Zimmerman, who is also a past president of the Minnesota Turkey Growers Association (MTGA), was among those working with the NTF and the MTGA to restore propane supplies. The Midwest was forced into crisis mode as more than 20 governors declared emergencies when the nation’s transport and storage system failed to meet the challenge of heating rural homes and turkey houses.  

“The first thing that shocked most of us about the shortage was how long it took to determine who had the authority to assist and potentially exercise regulatory authority over this seemingly immediate problem,” said Zimmerman in his testimony.   

A bitter cold winter in late 2013 and early 2014 stressed already-low inventories of propane used to dry a wet corn harvest. Regional pipeline maintenance then strangled distribution by half, forcing canceled delivery contracts and a supply scramble with price surges on the open market that are still impacting rural America. Propane use for turkey production in Minnesota increased by more than 30 percent as propane prices surged from $1.30 per gallon to $5 per gallon, gouging deep into very thin operating margins. The statewide impact of protecting turkeys from the killing freeze totaled 25 million dollars more than the previous winter.  

“It became clear to many of us that if something was not done we could very well run out of propane altogether,” said Zimmerman. “This forced us to ration what propane we had on hand by lowering temperatures in our barns, shops and homes. This caused a loss of production efficiency and concerns over potential animal welfare issues.  This has and continues to directly impact the growers’ bottom line when the turkeys go to market.”   

The MTGA propane task force is examining the crisis and will work to secure propane in storage before cold weather returns.
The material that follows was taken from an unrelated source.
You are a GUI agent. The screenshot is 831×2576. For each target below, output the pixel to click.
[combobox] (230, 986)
However, there is not enough capacity for all the storage needs, since the regional Cochin pipeline that was at fifty percent capacity during winter maintenance will be completely unavailable for propane delivery this year. To fill the need, Zimmerman estimated it would take the impractical shipments of 6,500 additional railcars replacing the approximate 200 million gallons of propane that flows through the Cochin pipeline.


“Government at the very least should establish some type of early warning system, similar to warnings provided by the National Weather Service that allows time to formulate a plan for the impending disaster.  We did not have the luxury of a head start on moving propane from where it was stored to where it was needed because such a system did not exist,” said Zimmerman.  In addition, triggers should prioritize shipments of propane, relax trucking hours of service, and ease permitting for additional storage and the construction of a dedicated pipeline for propane.